Le 8 septembre dernier, Joseph Kennedy renonce à suivre les pas de son oncle Ted. Finalement, no c'est no, il ne récupérera pas le siège de sénateur du Massachussets laissé vacant par le dernier des fils de Joe Kennedy. Visiblement, ça ne fait pas que des heureux, comme le Herald Tribune par exemple. Personnellement j'aurais titré "His heart doesn't belong to Teddy" mais c'est une question de (mauvais) goût.
Laissons donc Joseph, ses turpitudes politiques et son avenir de sénateur du Massachussets déjà derrière lui pour le retrouver patron de la Massachussets gas company en pleine décrépitude. C'était en 2000.
Thierry reprend le clavier pour raconter sa rencontre (cf épisode I, indispensable pour saisir la suite). Et déjà à l'époque, le rejeton Kennedy savait dire No en faisant croire qu'il aurait pu dire Oui.
(...) JK arrive, incongru dans ce décor minable. Il est grand, épaules carrées, crinière blonde bouclée, œil clair, chemise ouverte, accueil et sourire chaleureux, ton naturel, franc et sincère. Du grand art. On peut supposer qu’effectivement toutes les nanas se l’arrachent. J’ai regardé sur Internet son petit discours lors de l’enterrement de son oncle Ted, il n’a pas changé. Le poil a blanchi, la peau est moins tendue, mais c’est la même aisance.
On s’entasse dans une petite salle aveugle, déjà pleine bien sûr. J’ai la tête entre les archives 1996 et le fax (nous serons quatre à devoir sortir quand la secrétaire-assistante voudra envoyer une télécopie).
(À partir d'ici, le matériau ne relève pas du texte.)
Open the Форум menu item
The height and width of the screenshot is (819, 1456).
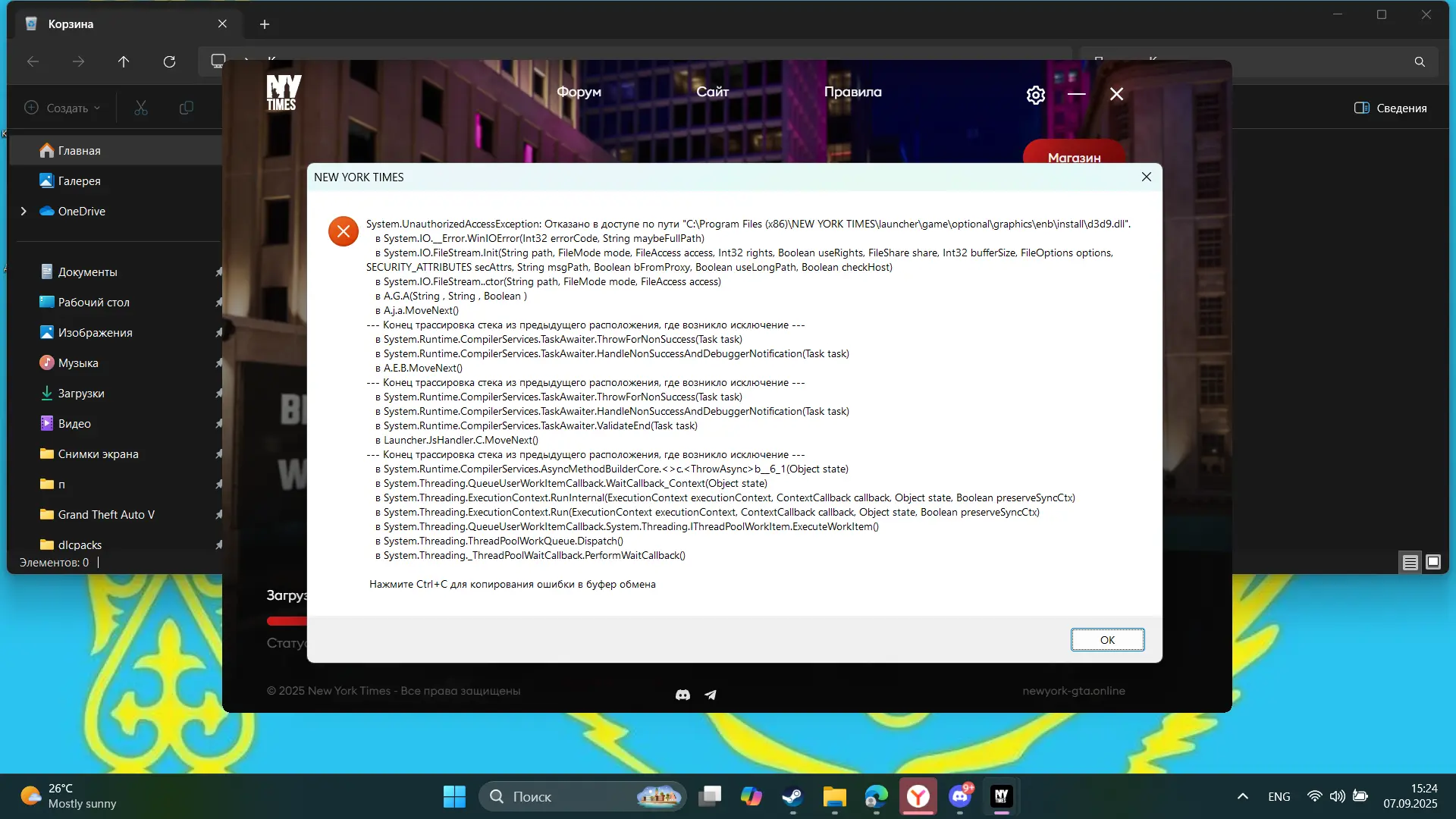coord(579,92)
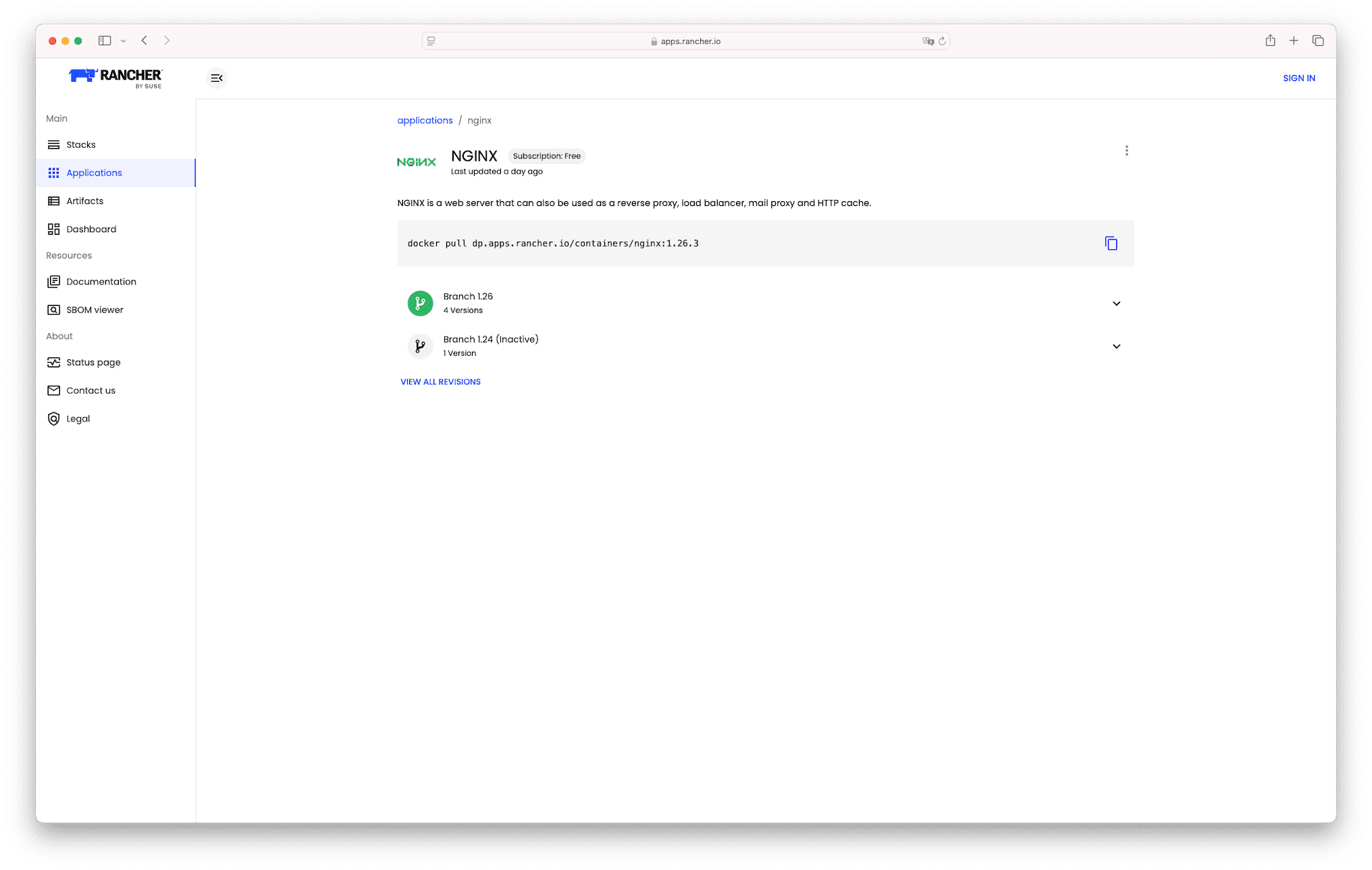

Le café est mauvais, c’est normal.
Puis s’engage la réunion, dans une atmosphère surréaliste : ni lui, ni nous n’avons les moyens de nos ambitions déclarées. On va donc jouer à « Je te tiens, tu me tiens par la barbichette ». JK nous présente William, son responsable de l’activité Brooker télécom. Nous présentons notre groupe informatique et Internet, ils présentent leur nouvelle entreprise, ses objectifs, son organisation.
Nous rentrons dans le cœur du sujet : AS propose que nous soyons leur représentant pour ce business en Europe. Pas de chance, William rentre de France, il vient d’ouvrir un bureau à Paris et d’embaucher deux minettes pour faire l’interface avec les clients. Nous insistons sur la nécessité d’une forte compétence technique sur place (que nous n’avons que de façon très parcellaire, mais nous ferons comme si) et d’une implantation commerciale forte. JK balaye toutes les objections : que nous lui apportions des affaires, nous serons rémunérés en tant qu’apporteurs. Et si le business avec nous devient important, il reverra sa position.
Joue-t-il au poker menteur, et ce bureau parisien n’est qu’un mythe, ou bien a-t-il des informations sur nous, et sur la réalité de notre importance sur le marché européen ?
Nous sommes repartis, Gros-Jean comme devant, accompagnés de ses au revoir chaleureux, renouvelant le souhait de travailler ensemble dans une relation simple et pragmatique. Nous étions venus pour rien.
Voila, ma rencontre avec Joseph Kennedy est une non-histoire. Mais, dans ce petit désastre, les ruines de sa splendeur passée, l’inanité de notre démarche… j’ai eu le sentiment de rencontrer un seigneur.